True Syrian intentions
By Daniel Pipes
Jerusalem Post

(March 17) - The Syrian foreign minister recently gave an
extraordinary speech. 

His talks with Israel had ended on January 10 and were
supposed to resume nine days later. But they did not,
because his own side put unexpected preconditions on
the next round - requiring that Israel make huge
concessions before it even started. 

Then, to knock a few more nails in the coffin of the
negotiations, Damascus published an outrageous
Holocaust-denial article and Israeli soldiers were shot at
in Lebanon (last count: seven dead). 

In this context came the speech by Foreign Minister
Farouk Shara. It has a distinctly schizophrenic quality. In
the first half he presents Israel as a regional superpower
("Israel is stronger than all the Arab states combined")
beholden to hugely aggressive ambitions to expand far
beyond its current borders. 

Indeed, Israel is so expansive and aggressive, it threatens
the very existence of the Arabs; in Shara's pungent
words, it views the Arabs "as Indians that should be
annihilated." 

Zionist power is so dangerous, in short, that Syria is
better off ending the military conflict with Israel. This both
neutralizes Israeli weapons and permits Syria to compete
in the "political, ideological, economical, and commercial"
arenas where it can do better in conflict against the Jewish
state. 

Then Shara abruptly switches gears and, in the speech's
totally different second half, asserts that Syria under the
leadership of Hafez Assad "is strong" and will never end
the military conflict unless Israel agrees to return every
meter of territory it took in 1967. 

He denies recent stories and leaks that suggest
Damascus's flexibility - that it would accept restrictions on
its military, grant early-warning stations to Israel, expel
Palestinian extremists, or make curriculum revisions. 

And should the "expansionist racists" in Israel not take
advantage of the deal Damascus is offering them, it will be
their loss, because thanks to Syria's own resources, Arab
and international support, "our position is stronger than
Israel's despite all its weapons." 

Shara goes on to threaten Israel, announcing that the
recovery of the 1967 lands is but the first stage toward
"restoring Palestine in its entirety" - code words for the
destruction of Israel. 

For anyone hoping Israel will reach a settlement with
Syria, the foreign minister's remarks would appear to be a
significant setback. He begins by accusing Israel of
seeking to eliminate all Arabs; he ends trumpeting Syrian
ambitions to destroy Israel. 

Nonetheless, in a recent article in Ha'aretz, Itamar
Rabinovich - a leading academic specialist on Syria and
Israel's former chief negotiator with Damascus - finds
good news about the negotiations in Shara's speech. 
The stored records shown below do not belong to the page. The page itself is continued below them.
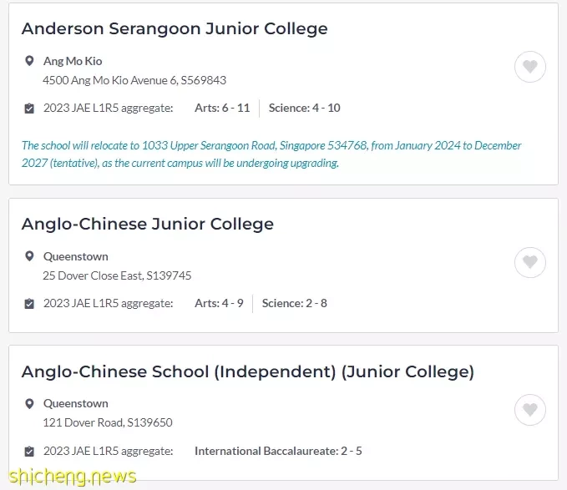The width and height of the screenshot is (567, 490).
Task: Click the school relocation notice text
Action: 271,154
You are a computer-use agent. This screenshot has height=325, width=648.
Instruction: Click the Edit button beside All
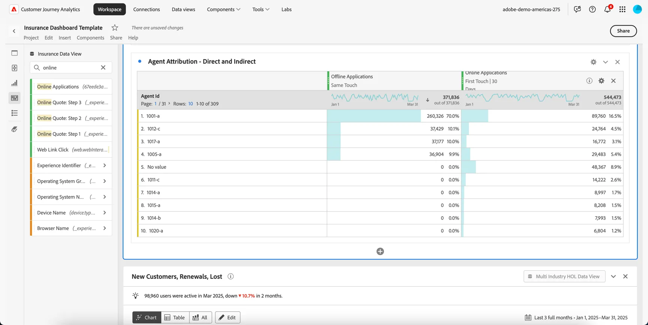(x=228, y=317)
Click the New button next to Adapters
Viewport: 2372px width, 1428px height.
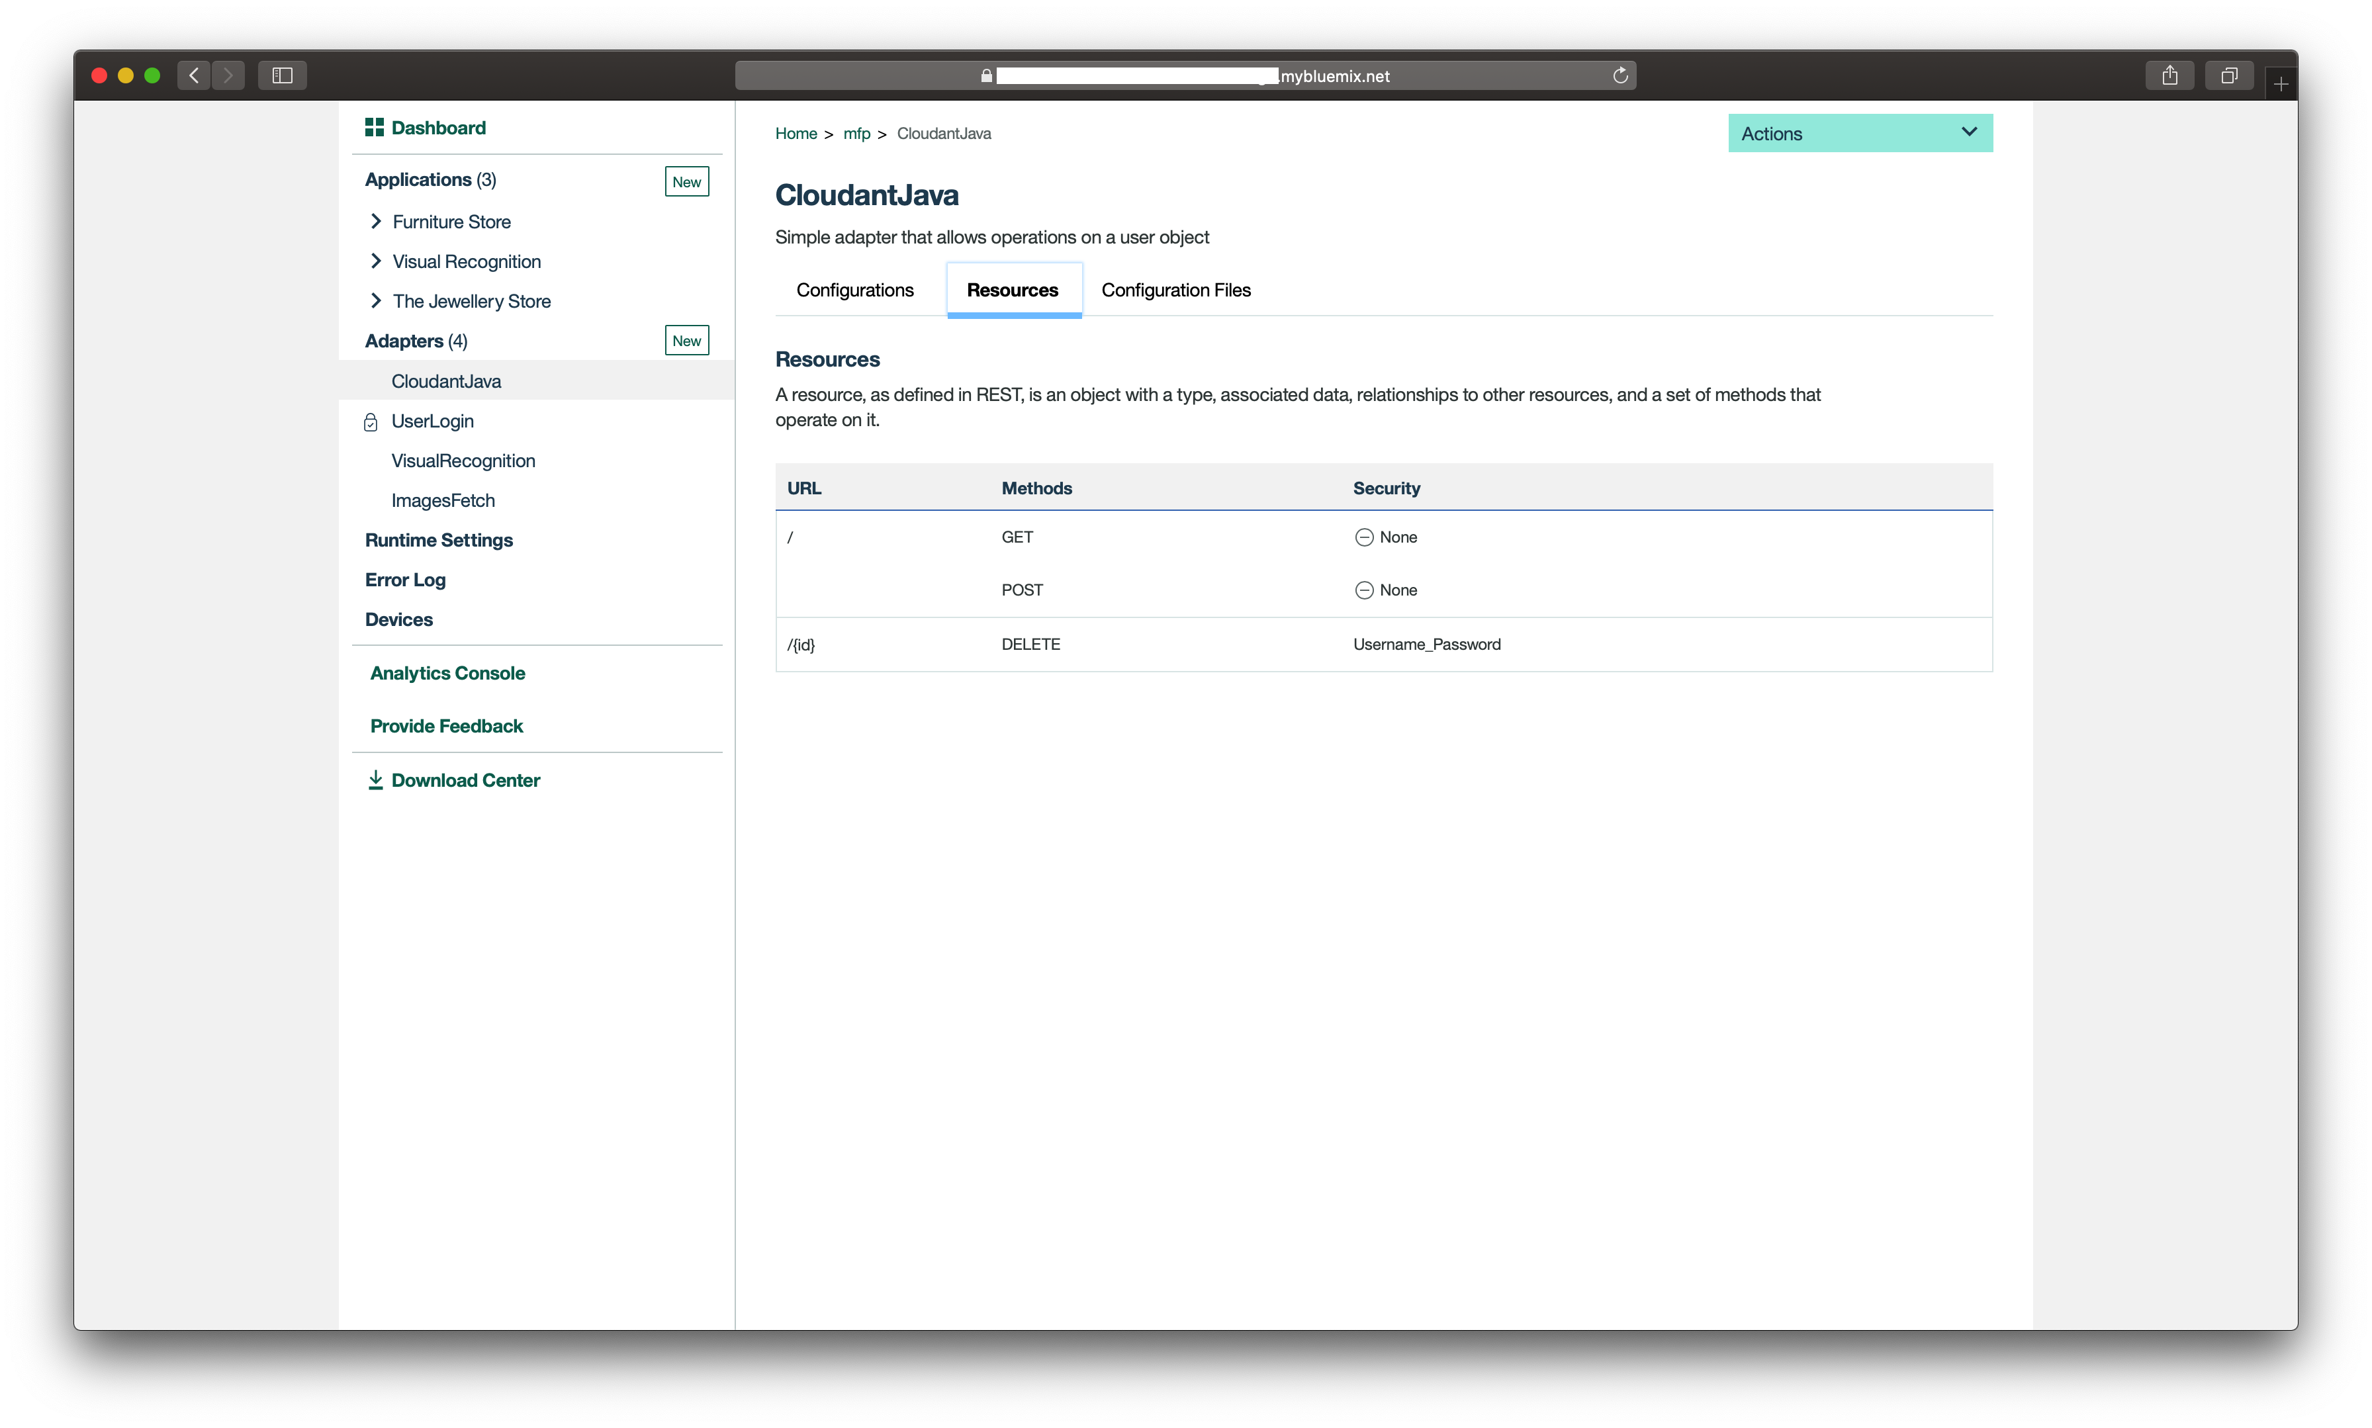click(686, 341)
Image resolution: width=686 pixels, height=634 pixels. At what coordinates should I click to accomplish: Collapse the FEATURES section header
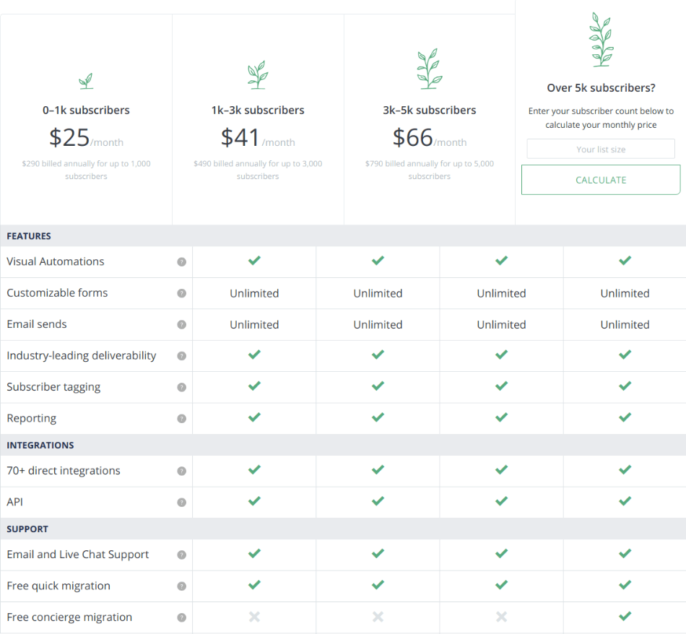(x=29, y=236)
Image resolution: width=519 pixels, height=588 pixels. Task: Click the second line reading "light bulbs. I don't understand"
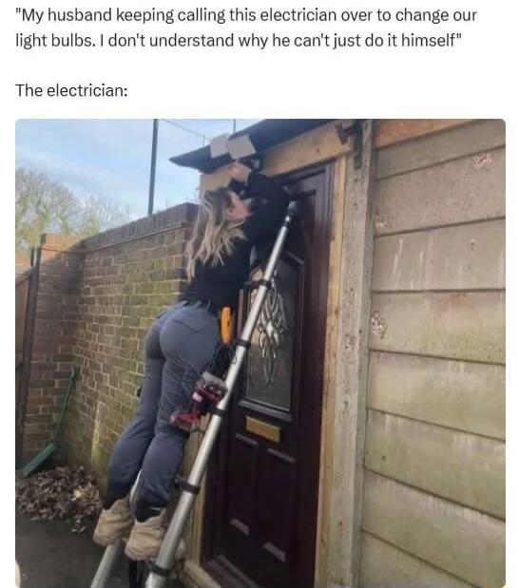click(239, 41)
Rabinovich acknowledges it looks like a reversion to
Syria's old rejectionist position but he finds it is actually
"an attempt, albeit clumsy, to prepare the groundwork for
a settlement with Israel." 

How so? Rabinovich explains that where Shara seemed
to be negative, he only "dug in his heels" as a bargaining
position for future negotiations. In effect, "Syria is telling
us for the second time through Shara that it wants to end
the conflict with us and to replace it with a cold peace
and with rivalry over the shape that the Middle East will
take." 

Now, I defer to no one in my admiration of Prof.
Rabinovich's academic work. I praised his 1984 study of
Lebanon as doing "an excellent job" of explaining its
topic. I then lauded his 1991 inquiry into early
Arab-Israeli negotiations for its "fine research and
sensible conclusions." And I wrote that his 1998 book on
Syrian-Israeli diplomacy is "a model of its genre." 

But now this skilled and knowledgeable analyst is not
seeing what is plainly in front of him. He has somehow
turned Shara's threat about "restoring Palestine in its
entirety" into a benign statement of a Syrian intent "to end
the conflict." It appears that Prof. Rabinovich, along with
many other Israeli leaders, is engaged in wishful thinking. 

So badly do they want an Israeli agreement with Syria,
they turn threats into concessions. 

In a similar spirit, they insist that the Palestinian Authority
has fulfilled its obligations. They even portray a unilateral
Israeli retreat from Lebanon as a threat to Syrian
interests. 

Such self-delusion is pleasant enough - until reality hits.
And it always does hit. The only question is when and
where, and how terrible the toll will be.